Root Awakening; Ginger is the key ingredient to summertime refreshers


LOWELL -- It increases circulation, fights inflammation and aids digestion. It can also reduce cramps, protect the liver and wake up your sex life.

It isn't the new Prozac or Viagra, it's ginger. The Asian root that's the least expensive spice in the supermarket aisle is not only good for you, it's become a summertime refresher.

At Life Alive on Middle Street, ginger crush is selling as fast as iced lattes around the corner. Served in a mason jar, this thirst quenching drink will make you forget about caffeine at least for the afternoon.

A blend of fresh ginger, lemon juice, organic honey, water and ice, the holistic pick-me-up was invented by cafe owner Heidi Feinstein, who constantly introduces her favorite healthy foods to her customers in innovative ways.

I love ginger and lemon together. It's great to get it into your diet.
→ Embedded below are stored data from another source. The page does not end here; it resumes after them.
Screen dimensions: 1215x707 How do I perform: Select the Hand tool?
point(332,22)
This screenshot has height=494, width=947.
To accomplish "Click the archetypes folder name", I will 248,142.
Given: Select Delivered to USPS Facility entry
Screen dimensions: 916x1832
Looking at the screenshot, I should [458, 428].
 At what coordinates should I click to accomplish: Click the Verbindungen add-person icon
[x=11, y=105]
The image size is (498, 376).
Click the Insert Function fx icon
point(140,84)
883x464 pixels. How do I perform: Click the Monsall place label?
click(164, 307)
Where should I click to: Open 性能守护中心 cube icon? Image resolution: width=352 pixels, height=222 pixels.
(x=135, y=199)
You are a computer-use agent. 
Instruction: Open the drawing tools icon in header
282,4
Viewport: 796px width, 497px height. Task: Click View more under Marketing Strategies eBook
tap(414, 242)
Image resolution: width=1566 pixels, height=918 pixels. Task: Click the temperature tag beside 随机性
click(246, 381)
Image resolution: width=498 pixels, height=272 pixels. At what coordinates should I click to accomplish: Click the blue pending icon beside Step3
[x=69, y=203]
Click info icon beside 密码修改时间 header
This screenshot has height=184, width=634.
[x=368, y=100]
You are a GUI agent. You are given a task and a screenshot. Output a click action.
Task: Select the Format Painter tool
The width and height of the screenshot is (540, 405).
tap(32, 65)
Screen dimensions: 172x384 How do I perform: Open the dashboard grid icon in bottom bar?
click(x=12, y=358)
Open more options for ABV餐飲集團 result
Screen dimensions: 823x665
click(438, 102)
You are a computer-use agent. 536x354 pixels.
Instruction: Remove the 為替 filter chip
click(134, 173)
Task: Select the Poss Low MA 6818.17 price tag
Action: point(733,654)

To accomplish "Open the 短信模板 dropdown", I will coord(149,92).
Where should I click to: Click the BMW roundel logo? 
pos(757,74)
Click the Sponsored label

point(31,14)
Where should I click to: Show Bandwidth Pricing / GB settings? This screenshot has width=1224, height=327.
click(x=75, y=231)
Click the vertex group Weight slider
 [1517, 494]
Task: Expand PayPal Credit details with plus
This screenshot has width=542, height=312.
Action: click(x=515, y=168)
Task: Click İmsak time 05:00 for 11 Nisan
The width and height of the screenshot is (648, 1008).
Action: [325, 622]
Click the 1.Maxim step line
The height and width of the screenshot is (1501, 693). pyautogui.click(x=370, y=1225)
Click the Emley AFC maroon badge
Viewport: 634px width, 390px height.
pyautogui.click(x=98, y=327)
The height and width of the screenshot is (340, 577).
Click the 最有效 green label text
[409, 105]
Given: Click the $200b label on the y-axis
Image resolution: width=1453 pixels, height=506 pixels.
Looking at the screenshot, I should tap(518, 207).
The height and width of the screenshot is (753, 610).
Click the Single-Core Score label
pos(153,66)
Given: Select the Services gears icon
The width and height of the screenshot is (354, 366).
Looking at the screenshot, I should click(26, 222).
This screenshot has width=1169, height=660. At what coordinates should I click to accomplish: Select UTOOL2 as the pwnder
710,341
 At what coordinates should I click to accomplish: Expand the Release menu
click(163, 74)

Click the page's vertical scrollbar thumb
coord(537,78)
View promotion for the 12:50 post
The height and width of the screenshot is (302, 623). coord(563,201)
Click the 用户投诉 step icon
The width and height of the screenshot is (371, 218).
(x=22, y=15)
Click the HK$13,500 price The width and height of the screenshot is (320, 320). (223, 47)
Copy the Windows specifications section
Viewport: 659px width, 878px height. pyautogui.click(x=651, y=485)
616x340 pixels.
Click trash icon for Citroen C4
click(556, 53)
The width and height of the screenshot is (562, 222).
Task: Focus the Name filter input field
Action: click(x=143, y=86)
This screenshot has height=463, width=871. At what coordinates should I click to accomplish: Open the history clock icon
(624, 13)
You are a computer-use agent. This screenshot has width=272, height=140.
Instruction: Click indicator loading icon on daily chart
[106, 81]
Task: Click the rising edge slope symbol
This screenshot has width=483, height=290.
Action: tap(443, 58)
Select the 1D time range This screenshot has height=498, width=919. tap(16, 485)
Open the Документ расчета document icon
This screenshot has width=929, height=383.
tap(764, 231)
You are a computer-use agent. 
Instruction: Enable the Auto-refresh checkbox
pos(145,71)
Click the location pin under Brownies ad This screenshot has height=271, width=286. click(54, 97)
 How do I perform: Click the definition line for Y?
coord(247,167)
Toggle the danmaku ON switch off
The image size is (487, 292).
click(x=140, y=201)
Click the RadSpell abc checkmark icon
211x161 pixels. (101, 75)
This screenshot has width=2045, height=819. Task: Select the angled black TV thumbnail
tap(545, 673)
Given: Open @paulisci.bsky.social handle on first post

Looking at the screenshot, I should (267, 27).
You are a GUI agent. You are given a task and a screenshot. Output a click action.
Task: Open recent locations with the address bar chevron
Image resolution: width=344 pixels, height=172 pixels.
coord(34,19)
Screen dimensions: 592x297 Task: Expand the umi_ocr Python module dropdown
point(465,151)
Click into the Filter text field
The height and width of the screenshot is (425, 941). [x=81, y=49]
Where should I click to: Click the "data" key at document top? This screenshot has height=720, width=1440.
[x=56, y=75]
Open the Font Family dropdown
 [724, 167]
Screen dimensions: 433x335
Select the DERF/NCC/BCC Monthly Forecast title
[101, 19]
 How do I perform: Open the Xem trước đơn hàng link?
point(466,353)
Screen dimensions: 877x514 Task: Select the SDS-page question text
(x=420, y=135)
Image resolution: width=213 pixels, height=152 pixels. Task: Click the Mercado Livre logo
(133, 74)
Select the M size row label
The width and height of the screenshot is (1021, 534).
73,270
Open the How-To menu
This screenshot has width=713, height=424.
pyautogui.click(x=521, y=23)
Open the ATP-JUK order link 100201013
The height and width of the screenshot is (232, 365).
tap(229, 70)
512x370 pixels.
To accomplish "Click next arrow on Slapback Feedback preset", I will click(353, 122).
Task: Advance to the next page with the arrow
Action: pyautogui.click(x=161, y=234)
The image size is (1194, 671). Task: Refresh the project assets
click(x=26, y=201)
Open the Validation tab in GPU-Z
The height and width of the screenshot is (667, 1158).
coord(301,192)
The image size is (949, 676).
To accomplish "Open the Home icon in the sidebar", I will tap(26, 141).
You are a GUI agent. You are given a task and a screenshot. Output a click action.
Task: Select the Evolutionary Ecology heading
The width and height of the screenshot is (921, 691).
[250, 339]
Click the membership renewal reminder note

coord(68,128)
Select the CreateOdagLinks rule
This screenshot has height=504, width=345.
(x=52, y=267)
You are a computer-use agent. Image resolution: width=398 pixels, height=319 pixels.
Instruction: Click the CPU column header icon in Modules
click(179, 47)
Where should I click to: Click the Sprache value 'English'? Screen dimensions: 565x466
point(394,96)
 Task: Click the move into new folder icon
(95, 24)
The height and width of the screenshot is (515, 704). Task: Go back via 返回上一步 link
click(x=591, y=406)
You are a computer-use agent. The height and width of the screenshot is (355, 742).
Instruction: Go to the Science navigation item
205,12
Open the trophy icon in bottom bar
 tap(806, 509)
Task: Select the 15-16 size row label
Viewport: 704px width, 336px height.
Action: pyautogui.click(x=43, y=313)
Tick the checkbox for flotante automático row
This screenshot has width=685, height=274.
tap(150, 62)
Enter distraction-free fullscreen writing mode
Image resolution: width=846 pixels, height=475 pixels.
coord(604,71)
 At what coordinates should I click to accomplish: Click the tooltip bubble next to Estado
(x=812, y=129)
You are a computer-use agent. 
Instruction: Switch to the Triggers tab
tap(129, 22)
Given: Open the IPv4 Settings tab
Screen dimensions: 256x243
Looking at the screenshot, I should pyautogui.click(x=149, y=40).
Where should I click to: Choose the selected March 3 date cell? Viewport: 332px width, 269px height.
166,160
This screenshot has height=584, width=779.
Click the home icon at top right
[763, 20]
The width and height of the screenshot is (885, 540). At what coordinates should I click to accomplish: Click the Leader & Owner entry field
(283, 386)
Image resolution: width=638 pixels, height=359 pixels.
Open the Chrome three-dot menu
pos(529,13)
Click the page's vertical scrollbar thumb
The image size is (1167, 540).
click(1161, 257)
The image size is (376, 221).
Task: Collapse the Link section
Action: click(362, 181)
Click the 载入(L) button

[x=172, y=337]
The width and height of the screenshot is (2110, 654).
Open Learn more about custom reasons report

Why not do it deliciously?" said Feinstein, herself a petite picture of health.

The recipe for the crush, which tastes like a tart ginger freeze, gives you a boost of energy without the jitters or post crash of iced coffee or tea. And it's easy to make.

The many benefits of the spice from the Asian tropics have been touted, both professionally and as homespun wisdom, for centuries. Like cayenne, turmeric, cardamom and cinnamon, ginger is used liberally in Chinese medicine as a purifier. But like most pungent herbs, it is not for everyone. Ginger has a warming effect and is not recommended for people with heat conditions or gallstones, said Feinstein, who is certified in naturopathy and nutrition.

While warming drinks may sound contradictory in the summer, hot liquids actually cool the body down faster than cold beverages, health experts say. "When you travel south of the equator the food gets spicier. By eating these foods our bodies get warmer and brings us over the edge quicker," said Feinstein.

When crushed ginger is folded into vanilla ice cream at Sullivan Farms in Tyngsboro, the result is a cooling, sweet and refreshing change from the ubiquitous Moose Tracks. It's also a perfect guiltless pleasure. Remember you are eliminating anti-oxidants with every lick. Sullivan adds a crushed ginger and corn syrup concoction into his 14 percent butter fat milk ice cream. The flavor has won fans, but it was a hard sell. "The first couple of times I tried making it, I thought no one would eat it at all," said Sullivan, who runs the popular ice cream stand in the shadow of the Tyngsboro Bridge. Now ginger ice cream is one of his top selling wholesale flavors, which he sells to Asian and Japanese restaurants in the area. "I think its a flavor that can grow on you," he said.